··· Document excerpt ···

When I ventured to the theatre for the advance screening of The Last Mimzy, I honestly didn't know what to expect. What little I knew about the film was that its genre was part family film, part adventure and part drama. It was only a few weeks ago that Bridge to Terabithia left a bad taste in my mouth, so my walk to my favorite aisle seat was more of a saunter than a skip and a hop.

The opening credits gave me a glimmer of hope. Timothy Hutton, Joely Richardson and Michael Clarke Duncan were names that appeared in big bold letters and each one of these actors I respected for their previous works on the screen. So I sat back in hopes that it was more Narnia than Terabithia. Wishful thinking.

The Last Mimzy is about two children who find a box that has been sent back in time to save civilization. The children Noah and Emma Wilder (played not too convincingly by Chris O'Neil and Rhiannon Leigh Wryn) open the box which contains some magical rocks, a seashell that allows them to hear things humans can't, a contraption that looks like a dead sea urchin and a stuffed doll rabbit that is the weirdest artificial intelligence to grace the screen since that stupid bear gave me nightmares in Spielberg's A.I.

When the children start to experiment and play with their new found toys magical things start to happen. They can levitate, they can atomize their hands, they can borderline fly. Oh, and they can sap the power out of half of Seattle which leads to the F.B.I. (headed by an uncomfortable looking Duncan) to investigate and eventually detain the Wilder family.

The story as I think to understand it, is that a scientist in the future sends back multiple rabbits in an attempt to gather some pure DNA to ensure their own being. (Spoiler: Why the scientist was shot in one potential futures by an alien is still puzzling). See, humans can't go back in time, so this freaky toy has to go back and save the world. Interesting? Possibly. Original? Hardly.

So while the future awaits word on Mimzy's success or failure (that is that rabbits name for anyone that cares), the children run amok by communicating with arachnids, jumping on the beach like an extra from Pixar's The Incredibles and talking to the stuffed animal that represents futures only hope.

The Last Mimzy is like crossing the worst of John Hughes and crossing it with a below average Spielberg. The film has no heart, no character and the scenes seemed to be cut together randomly with very little flow between reels.

All the actors look like they are trying to squeeze some movie magic out of the very skimpy, unoriginal script based on the short story by Lewis Padgett. But director Bob Shaye, who has not been behind the camera since 1990's Book of Love, weaves an incoherent and completely unbelievable plot that goes nowhere fast and results in a dead end once we get there. The final scene which has the F.B.I. leaving the Wilder family was maybe the worst written scene I have bore witness to this year. And I have seen more poop than a dog walker.

The Last Mimzy might be for the kiddies. They might get something out of it. I didn't. The redhead beside me that engaged me in conversation about the film at its conclusion didn't. And judging by the few that left the theatre during the screening and didn't come back – I am guessing that they didn't either.

··· Extracted information ···

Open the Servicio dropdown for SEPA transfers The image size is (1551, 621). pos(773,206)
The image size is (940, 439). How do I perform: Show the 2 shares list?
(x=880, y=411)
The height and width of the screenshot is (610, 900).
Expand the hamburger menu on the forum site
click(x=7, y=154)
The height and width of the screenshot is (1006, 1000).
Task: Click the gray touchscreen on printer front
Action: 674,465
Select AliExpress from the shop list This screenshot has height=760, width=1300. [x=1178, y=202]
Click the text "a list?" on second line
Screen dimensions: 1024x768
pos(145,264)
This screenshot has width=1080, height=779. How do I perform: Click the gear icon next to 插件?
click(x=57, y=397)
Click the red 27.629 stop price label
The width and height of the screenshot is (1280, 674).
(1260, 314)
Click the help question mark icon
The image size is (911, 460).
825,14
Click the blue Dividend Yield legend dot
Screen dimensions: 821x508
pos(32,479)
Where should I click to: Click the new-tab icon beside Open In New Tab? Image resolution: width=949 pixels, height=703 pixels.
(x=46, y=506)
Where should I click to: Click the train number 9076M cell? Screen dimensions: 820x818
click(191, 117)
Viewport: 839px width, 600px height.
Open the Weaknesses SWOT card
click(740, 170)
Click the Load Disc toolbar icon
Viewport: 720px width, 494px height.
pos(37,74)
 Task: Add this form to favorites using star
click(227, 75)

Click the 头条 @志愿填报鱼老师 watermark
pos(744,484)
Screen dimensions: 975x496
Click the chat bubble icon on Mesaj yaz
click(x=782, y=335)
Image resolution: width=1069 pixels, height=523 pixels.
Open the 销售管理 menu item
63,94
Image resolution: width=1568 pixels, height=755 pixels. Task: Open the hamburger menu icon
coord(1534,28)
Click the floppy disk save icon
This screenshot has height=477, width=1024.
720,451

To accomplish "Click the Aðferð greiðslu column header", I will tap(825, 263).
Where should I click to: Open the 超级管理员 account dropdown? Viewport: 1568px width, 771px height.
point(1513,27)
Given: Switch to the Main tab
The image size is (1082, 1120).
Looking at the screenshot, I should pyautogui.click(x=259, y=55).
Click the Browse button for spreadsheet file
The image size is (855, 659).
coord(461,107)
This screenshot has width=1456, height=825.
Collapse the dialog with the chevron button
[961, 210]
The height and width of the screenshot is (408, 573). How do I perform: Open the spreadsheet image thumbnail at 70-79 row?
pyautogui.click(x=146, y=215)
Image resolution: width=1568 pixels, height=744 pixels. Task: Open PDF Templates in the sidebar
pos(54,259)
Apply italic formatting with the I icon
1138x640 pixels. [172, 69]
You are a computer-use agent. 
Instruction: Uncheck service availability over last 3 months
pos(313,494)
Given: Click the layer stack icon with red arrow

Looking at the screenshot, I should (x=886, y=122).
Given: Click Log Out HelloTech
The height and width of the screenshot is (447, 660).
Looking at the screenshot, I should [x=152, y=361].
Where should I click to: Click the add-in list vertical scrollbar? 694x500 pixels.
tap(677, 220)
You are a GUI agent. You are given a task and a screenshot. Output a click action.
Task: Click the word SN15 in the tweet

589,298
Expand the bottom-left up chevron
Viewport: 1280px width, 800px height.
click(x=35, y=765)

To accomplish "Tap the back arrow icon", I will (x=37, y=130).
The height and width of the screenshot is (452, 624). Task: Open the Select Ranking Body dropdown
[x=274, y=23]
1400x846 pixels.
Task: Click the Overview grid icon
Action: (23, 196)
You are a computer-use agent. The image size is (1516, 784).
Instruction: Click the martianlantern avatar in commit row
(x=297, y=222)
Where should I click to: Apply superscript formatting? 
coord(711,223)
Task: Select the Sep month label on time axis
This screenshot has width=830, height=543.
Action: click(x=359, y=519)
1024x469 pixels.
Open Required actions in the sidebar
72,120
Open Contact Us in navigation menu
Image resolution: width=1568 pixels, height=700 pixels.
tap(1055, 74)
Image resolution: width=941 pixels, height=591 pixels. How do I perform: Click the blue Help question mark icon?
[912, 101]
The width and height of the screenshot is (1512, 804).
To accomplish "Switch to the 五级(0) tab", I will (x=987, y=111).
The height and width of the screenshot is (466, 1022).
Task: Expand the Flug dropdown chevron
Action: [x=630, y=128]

···

== Problem 1 ==
In the review of The Last Mimzy, what film had director Bob Shaye last made before this one?
== Problem 2 ==
Extract the passage of the review of The Last Mimzy starting at "When I ventured" and ending at "skip and a hop.".
== Problem 3 ==
Recast the paragraph of the review of The Last Mimzy that begins "The Last Mimzy is about two children" as a short bulleted list that keeps its main facts.

== Answer space 1 ==
Book of Love, from 1990.

== Answer space 2 ==
When I ventured to the theatre for the advance screening of The Last Mimzy, I honestly didn't know what to expect. What little I knew about the film was that its genre was part family film, part adventure and part drama. It was only a few weeks ago that Bridge to Terabithia left a bad taste in my mouth, so my walk to my favorite aisle seat was more of a saunter than a skip and a hop.

== Answer space 3 ==
- Premise: two children find a box sent back in time to save civilization.
- The children, Noah and Emma Wilder, are played by Chris O'Neil and Rhiannon Leigh Wryn, not too convincingly in the reviewer's view.
- The box holds magical rocks, a seashell that lets them hear things humans can't, and a contraption that looks like a dead sea urchin.
- It also holds a stuffed doll rabbit, which the reviewer calls the weirdest artificial intelligence on screen since the bear in Spielberg's A.I.